Goal of the exercise
Retype every record exactly. Skip the images.

Information supplied
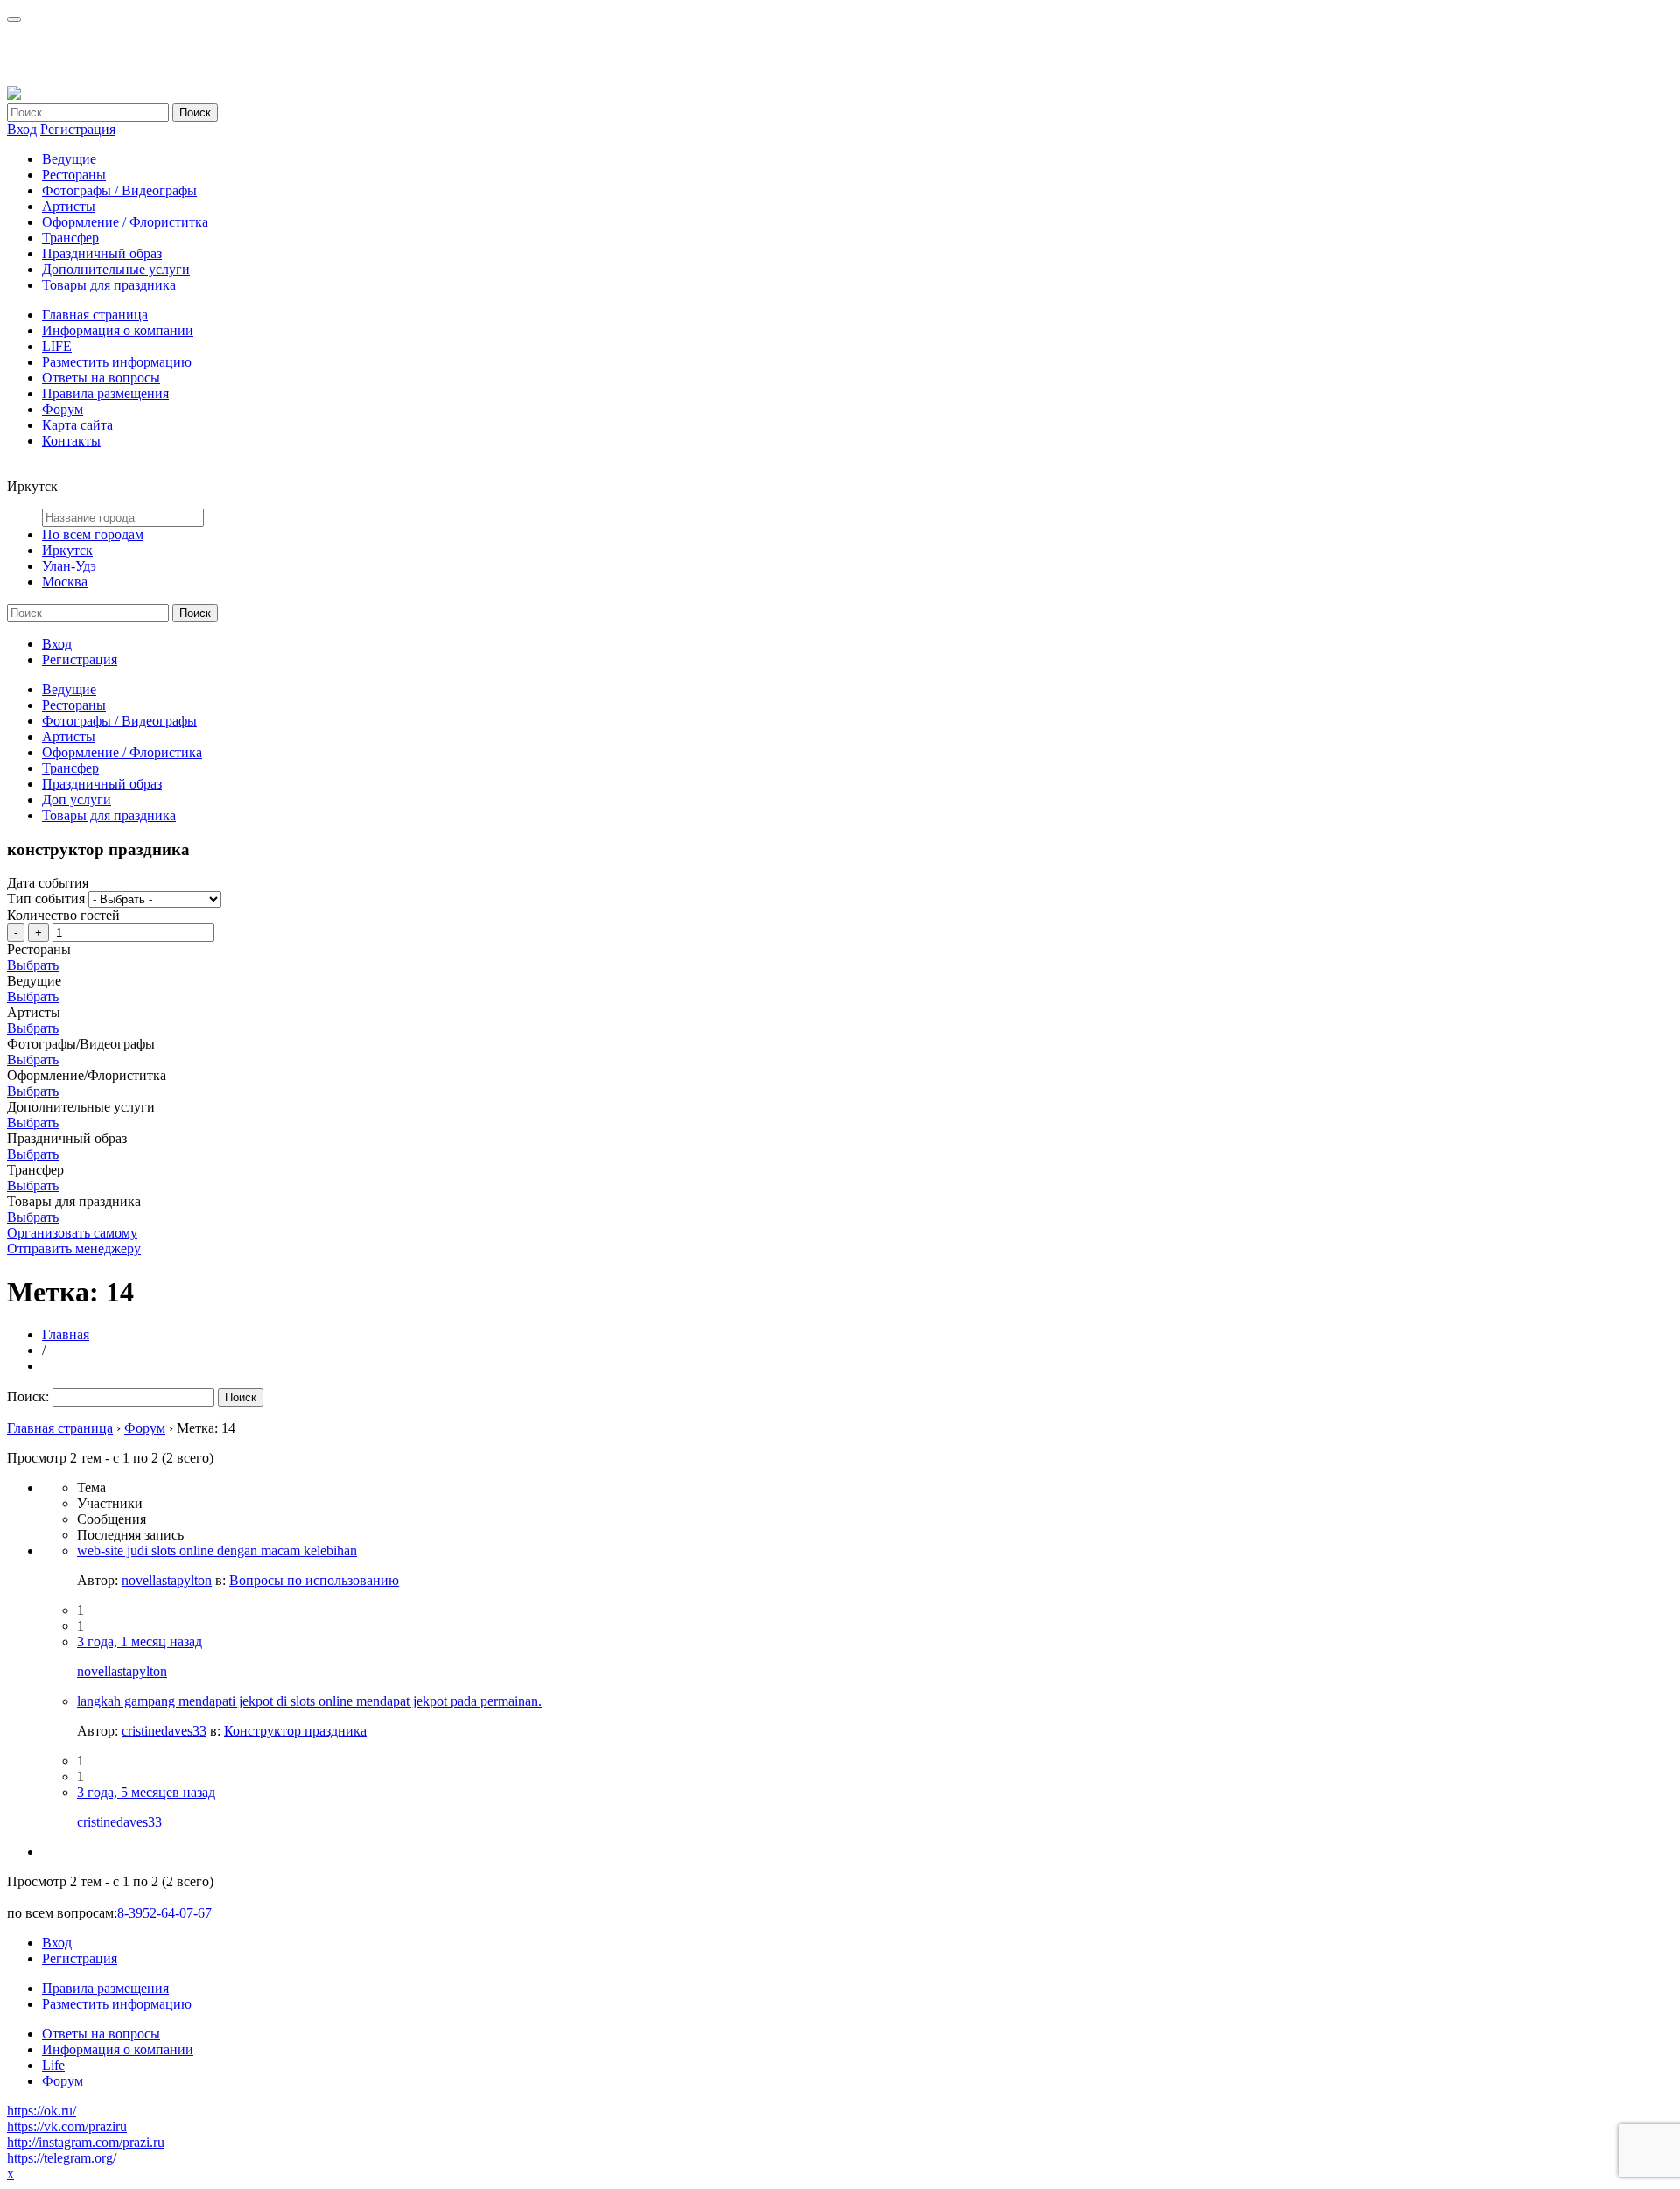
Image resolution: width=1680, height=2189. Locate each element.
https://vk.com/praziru (67, 2126)
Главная (65, 1334)
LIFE (57, 346)
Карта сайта (77, 424)
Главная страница (95, 314)
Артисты (68, 206)
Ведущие (69, 158)
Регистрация (78, 129)
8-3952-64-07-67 (164, 1912)
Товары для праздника (109, 284)
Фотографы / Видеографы (119, 190)
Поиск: (28, 1396)
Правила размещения (105, 393)
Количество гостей (63, 915)
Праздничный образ (102, 253)
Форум (62, 409)
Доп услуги (76, 799)
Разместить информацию (117, 361)
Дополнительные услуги (116, 269)
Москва (65, 581)
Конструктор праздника (295, 1730)
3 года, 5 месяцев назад (146, 1792)
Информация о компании (117, 330)
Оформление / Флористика (122, 752)
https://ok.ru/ (41, 2110)
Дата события (47, 882)
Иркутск (67, 550)
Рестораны (74, 174)
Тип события (46, 898)
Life (53, 2065)
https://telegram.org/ (61, 2157)
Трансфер (70, 237)
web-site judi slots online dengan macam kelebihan (217, 1550)
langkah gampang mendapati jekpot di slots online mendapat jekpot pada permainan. (309, 1701)
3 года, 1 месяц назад (139, 1641)
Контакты (71, 440)
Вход (22, 129)
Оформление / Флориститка (125, 221)
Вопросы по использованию (314, 1580)
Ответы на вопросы (101, 377)
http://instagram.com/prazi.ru (85, 2142)
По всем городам (93, 534)
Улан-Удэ (69, 565)
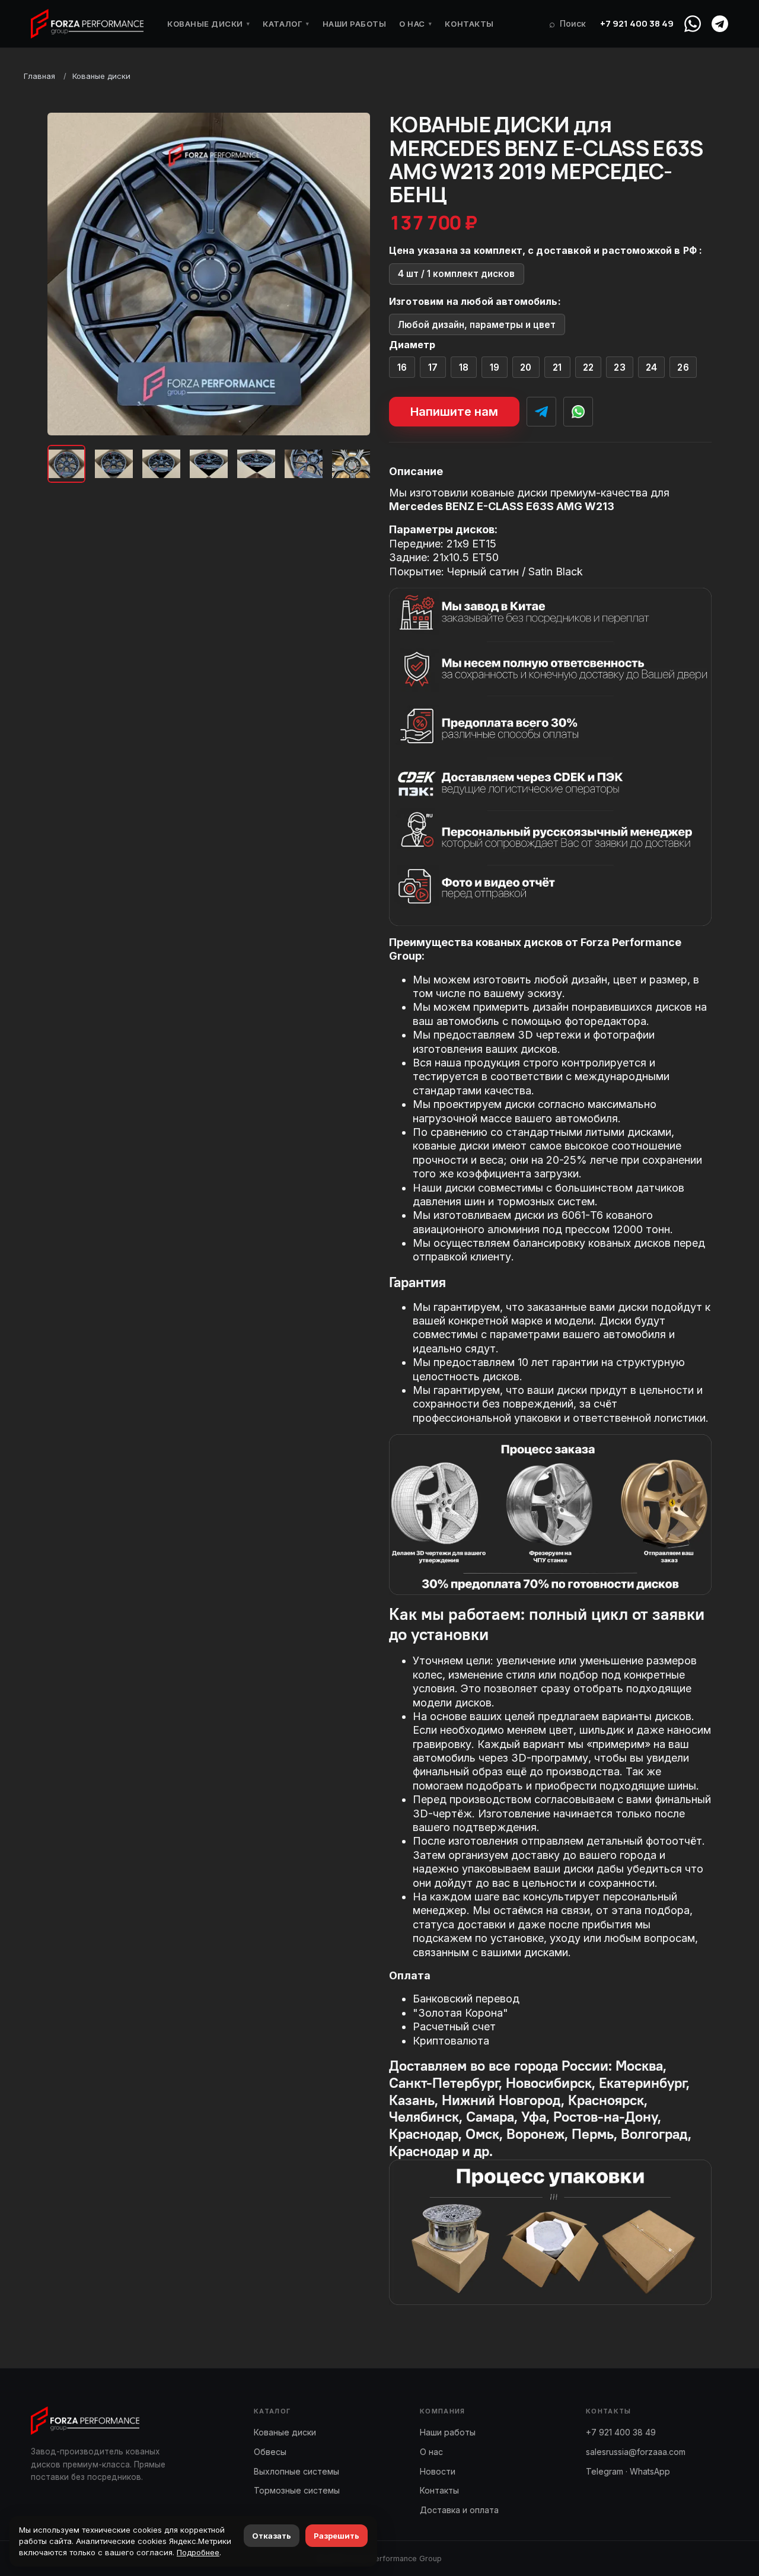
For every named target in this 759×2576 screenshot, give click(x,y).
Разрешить (336, 2535)
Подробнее (198, 2552)
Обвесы (270, 2452)
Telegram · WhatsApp (628, 2471)
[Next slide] (351, 274)
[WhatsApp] (692, 23)
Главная (39, 76)
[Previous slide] (66, 274)
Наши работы (355, 23)
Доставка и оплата (459, 2510)
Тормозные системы (297, 2490)
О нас (415, 23)
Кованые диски (208, 23)
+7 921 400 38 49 (637, 23)
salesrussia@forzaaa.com (635, 2452)
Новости (437, 2471)
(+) (402, 367)
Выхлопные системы (296, 2471)
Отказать (271, 2535)
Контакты (469, 23)
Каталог (286, 23)
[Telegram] (720, 23)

Response to this exercise
Image resolution: width=1680, height=2189. Locate each element.
https://vk.com/praziru (67, 2126)
Главная (65, 1334)
LIFE (57, 346)
Карта сайта (77, 424)
Главная страница (95, 314)
Артисты (68, 206)
Ведущие (69, 158)
Регистрация (78, 129)
8-3952-64-07-67 (164, 1912)
Товары для праздника (109, 284)
Фотографы / Видеографы (119, 190)
Поиск: (28, 1396)
Правила размещения (105, 393)
Количество гостей (63, 915)
Праздничный образ (102, 253)
Форум (62, 409)
Доп услуги (76, 799)
Разместить информацию (117, 361)
Дополнительные услуги (116, 269)
Москва (65, 581)
Конструктор праздника (295, 1730)
3 года, 5 месяцев назад (146, 1792)
Информация о компании (117, 330)
Оформление / Флористика (122, 752)
https://ok.ru/ (41, 2110)
Дата события (47, 882)
Иркутск (67, 550)
Рестораны (74, 174)
Тип события (46, 898)
Life (53, 2065)
https://telegram.org/ (61, 2157)
Трансфер (70, 237)
web-site judi slots online dengan macam kelebihan (217, 1550)
langkah gampang mendapati jekpot di slots online mendapat jekpot pada permainan. (309, 1701)
3 года, 1 месяц назад (139, 1641)
Контакты (71, 440)
Вход (22, 129)
Оформление / Флориститка (125, 221)
Вопросы по использованию (314, 1580)
Ответы на вопросы (101, 377)
http://instagram.com/prazi.ru (85, 2142)
По всем городам (93, 534)
Улан-Удэ (69, 565)
For every named target in this 759×2576 screenshot, give click(x,y).
Разрешить (336, 2535)
Подробнее (198, 2552)
Обвесы (270, 2452)
Telegram · WhatsApp (628, 2471)
[Next slide] (351, 274)
[WhatsApp] (692, 23)
Главная (39, 76)
[Previous slide] (66, 274)
Наши работы (355, 23)
Доставка и оплата (459, 2510)
Тормозные системы (297, 2490)
О нас (415, 23)
Кованые диски (208, 23)
+7 921 400 38 49 (637, 23)
salesrussia@forzaaa.com (635, 2452)
Новости (437, 2471)
(+) (402, 367)
Выхлопные системы (296, 2471)
Отказать (271, 2535)
Контакты (469, 23)
Каталог (286, 23)
[Telegram] (720, 23)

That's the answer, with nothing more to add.